Selecting variant wheels according to a semi-static specification

msarahan · May 16, 2024, 7:55pm

Thanks! I’m not looking to sell a certain approach. I appreciate your proposal here. Let me lay out how I understand our current approach:

A user wants to install cudf, which implements GPU support for dataframe (Pandas) operations. They can’t install cudf alone, because we currently put the CUDA version into the package name. So the user needs to install cudf-cud12.
If you look at the release page for cudf-cu12, you’ll see a tiny sdist: cudf-cu12 · PyPI
The sdist depends on a build backend, called nvidia-stub:

[build-system]
requires = ["nvidia-stub"]
build-backend = "nvidia_stub.buildapi"

nvidia-stub contains the lookup and download logic, returning a wheel that matches what the “build” of the sdist is expecting. This wheel then gets installed. This is the part that is essentially behaving like setup.py that you say people have been trying to kill off.

It sounds like this is what you gathered/expected/feared (though I’d certainly appreciate confirmation), and I’m very grateful for your feedback.

I’d like to try to understand what degree of dynamic behavior might be palatable. Am I reading your example correctly in that its constraints on expected value are what improve it relative to the “setup.py arbitrary code or things like it” (let’s call this ACE for short?) You still have some ACE in your design, but it is not involved in downloading anything.
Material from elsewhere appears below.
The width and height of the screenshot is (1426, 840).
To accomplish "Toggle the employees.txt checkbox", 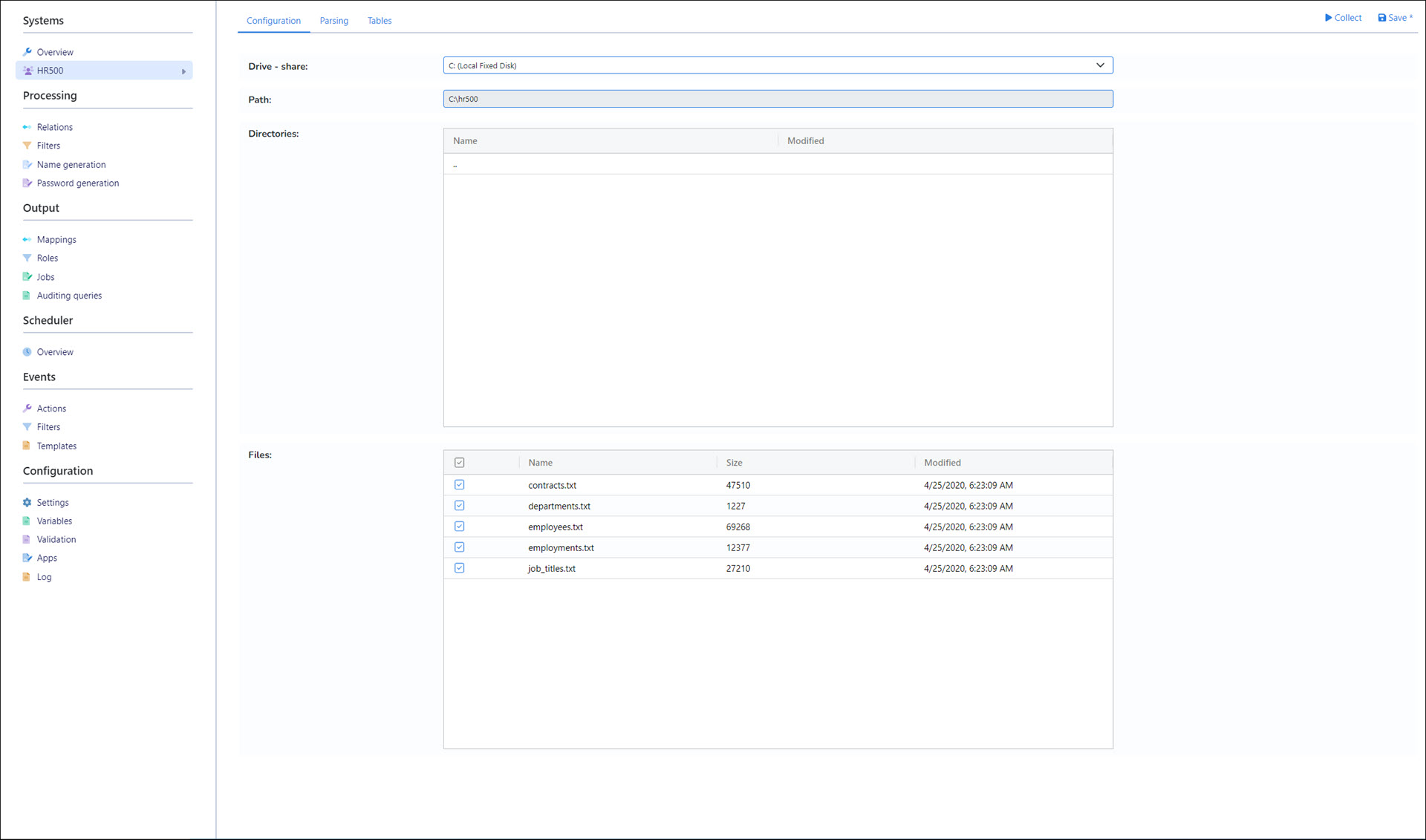I will pos(460,527).
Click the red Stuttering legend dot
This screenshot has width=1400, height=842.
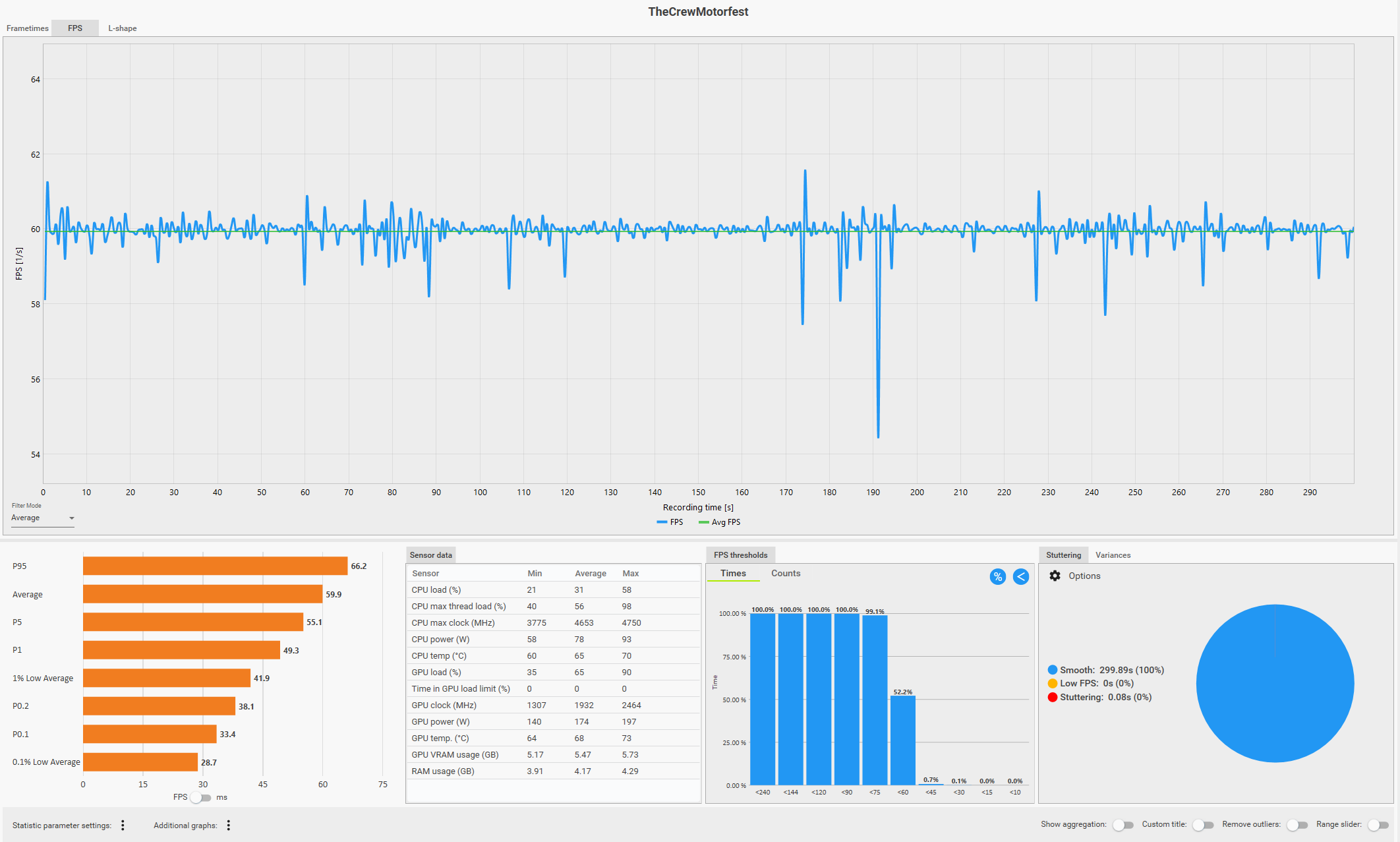[1052, 698]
It only serves to map some system property to some pre-determined tag.

Can we establish some boundaries, then?

ACE may not write any files to the filesystem (including downloading files)
ACE may open and execute shared libraries (but these may not modify the filesystem)
ACE is limited to returning tags that match pre-defined values

Is that a reasonable start?

On the flip side, I’ll mention some expectations that I have perceived from the corporate community:

They don’t want to use indexes external to PyPI, but it has been a functional necessity. As you know well, the support for variant packages on PyPI is poor.
They really want things to be on PyPI, because it dramatically simplifies instructions for customers and reduces friction with the major projects (e.g. PyTorch, TensorFlow, JAX).
They need to operate on their release cycles. If it takes days or weeks to get a size override approved, there’s a LOT of angst going on inside the company.

Some of this stuff is not at all related to our current discussion, but I bring it up to give some context especially around the question of external repos. We can’t get rid of them soon enough, but they are a necessary evil at the moment, and they’ll be necessary until 100% of our software can be on PyPI.